My affection for the recently shuttered Polly’s Bar & Grill is at least fifteen years old. It was never a place for fine dining, or quaffing sublime wines. If you asked for some frilly nonsensical cocktail, odds were six-to-five-and-pick-em’ that you would be unceremoniously given a PBR or asked to leave.
Nostalgia was easily found when my first visit was in the winter and sat by a wood burning fireplace with a good beer and one of the best chicken sandwiches I‘d ever had. It was even more ingrained the first time I was considered a sufficiently good regular that I was entrusted/commanded to maintain said fireplace.
As I write this, I am trying to determine my favorite memory of the venerable English Basement joint on U Street.
· There was the insanely good jukebox – for a longtime among the best in the city.
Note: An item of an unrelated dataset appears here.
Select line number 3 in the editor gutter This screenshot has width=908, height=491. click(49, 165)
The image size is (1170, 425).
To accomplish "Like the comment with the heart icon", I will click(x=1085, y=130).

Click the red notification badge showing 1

· There were the handful of New Year’s Day brunches I attended with as many people still wearing the clothes form the prior evening as those wearing pajamas.
· There was one day I was obviously on a date with an author I had just met at a signing at a bookstore upstairs. I, young and relatively broke at the time, had to cut things short because I could only afford to have a couple of drinks. I asked for the tab when my date went to the ladies room. The unobtrusively attentive and keenly aware bartender asked me where I was going to take her next. When I replied “nowhere, I can’t afford to,” she gave me another round and told me to order whatever and worry about it later.
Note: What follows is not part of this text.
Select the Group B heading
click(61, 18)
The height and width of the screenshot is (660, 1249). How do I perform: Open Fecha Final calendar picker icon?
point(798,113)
· There was the night a friend and I started with one table but by the end of the night, had pushed together five tables to accommodate the strangers, and friends who joined over the course of several hours. There may have been a game of “I Never” played that evening. There may have been a “I have never had sex today” question. There may have been a couple for whom only one party to a drink.
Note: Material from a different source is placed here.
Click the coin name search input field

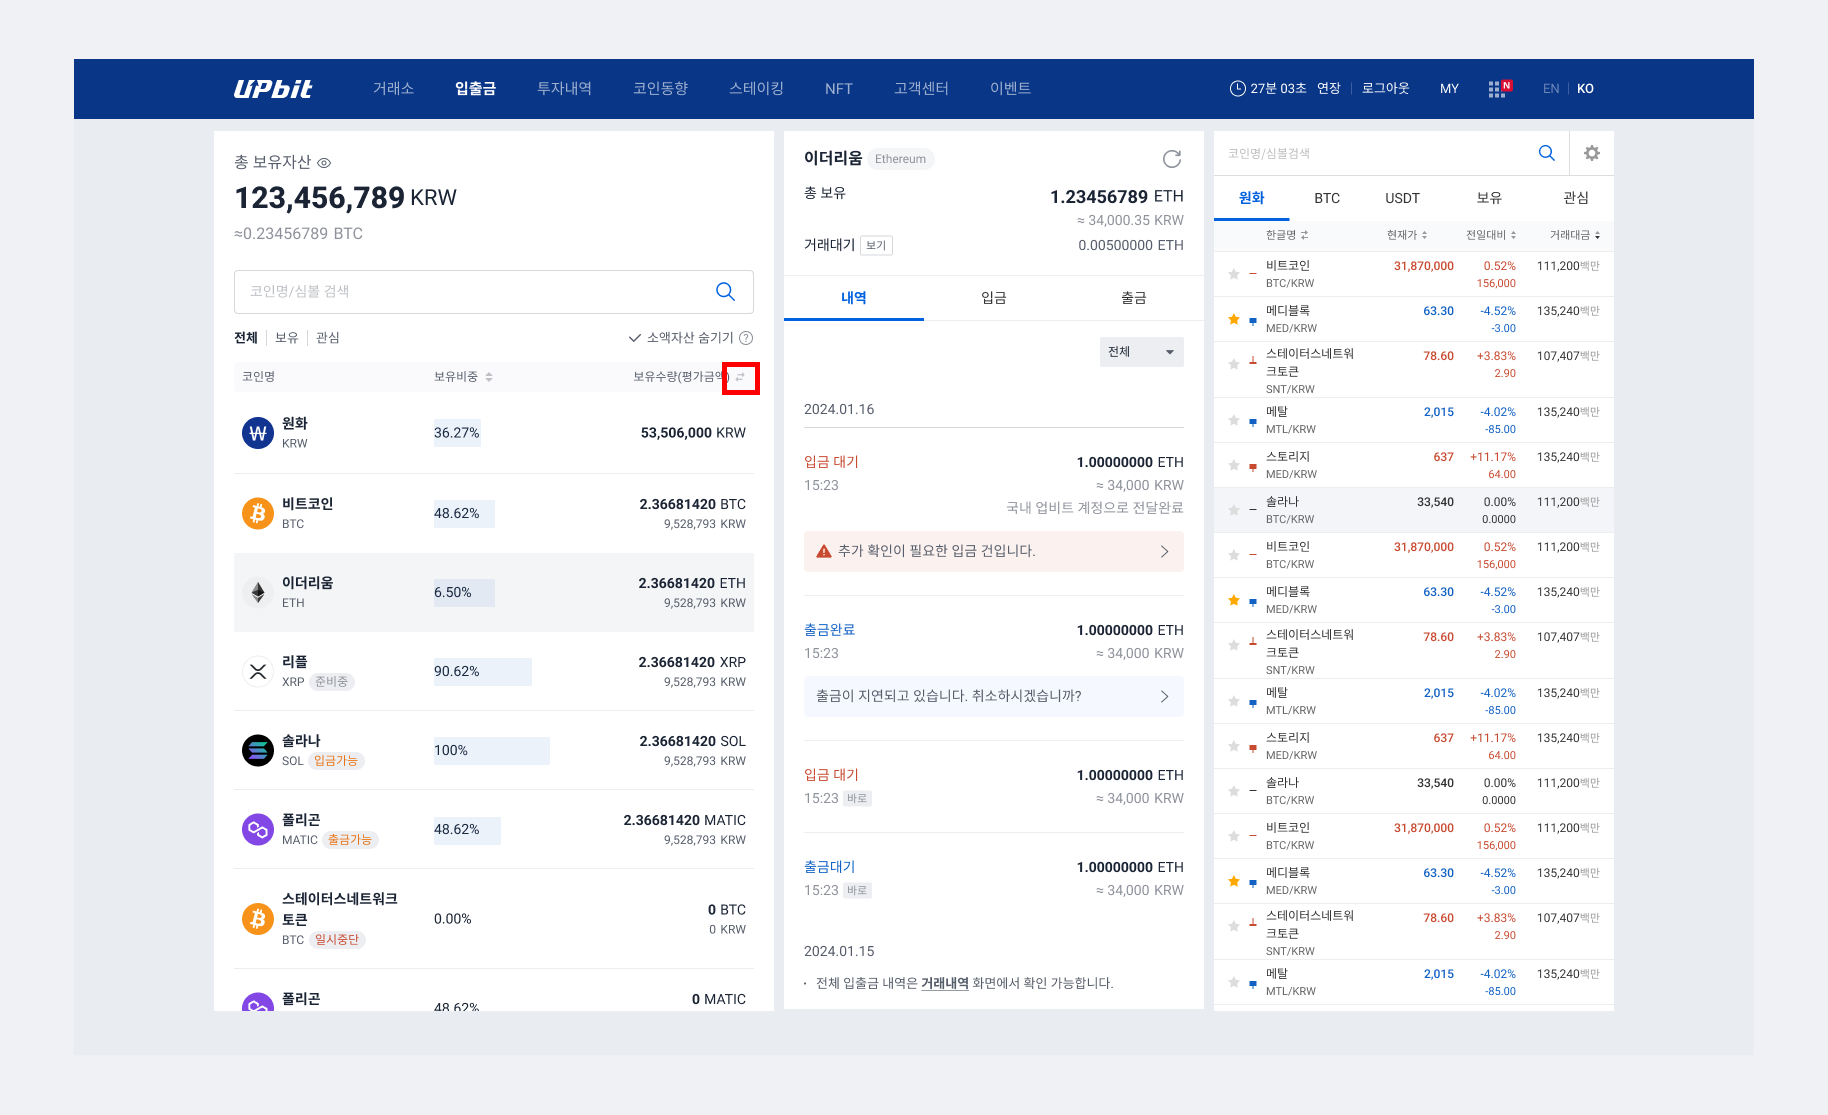(470, 292)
There are too many memories of Polly’s, too many friendships formed or cemented in that bar. There were too many lovely evenings, too many first date stories, and a couple of break-up stories too. Polly’s opened when U street had become a place where people didn’t venture at night. They gambled on a revitalizing and ultimately gentrifying neighborhood and for many years the return was as high for the owners as it was for the patrons who were the bedrock of the bar’s community that made it such a loveably quirky place. I suspect that the people who loved it for all of those reasons lost touch with it because of all commercialized for commercialization’s sake that came to surround it.
Polly’s, I thank you for all of the good times. I will miss you.
******
p.s. Thanks to U Street Girl for alerting me to this news, and to Prince of Petworth for alerting her.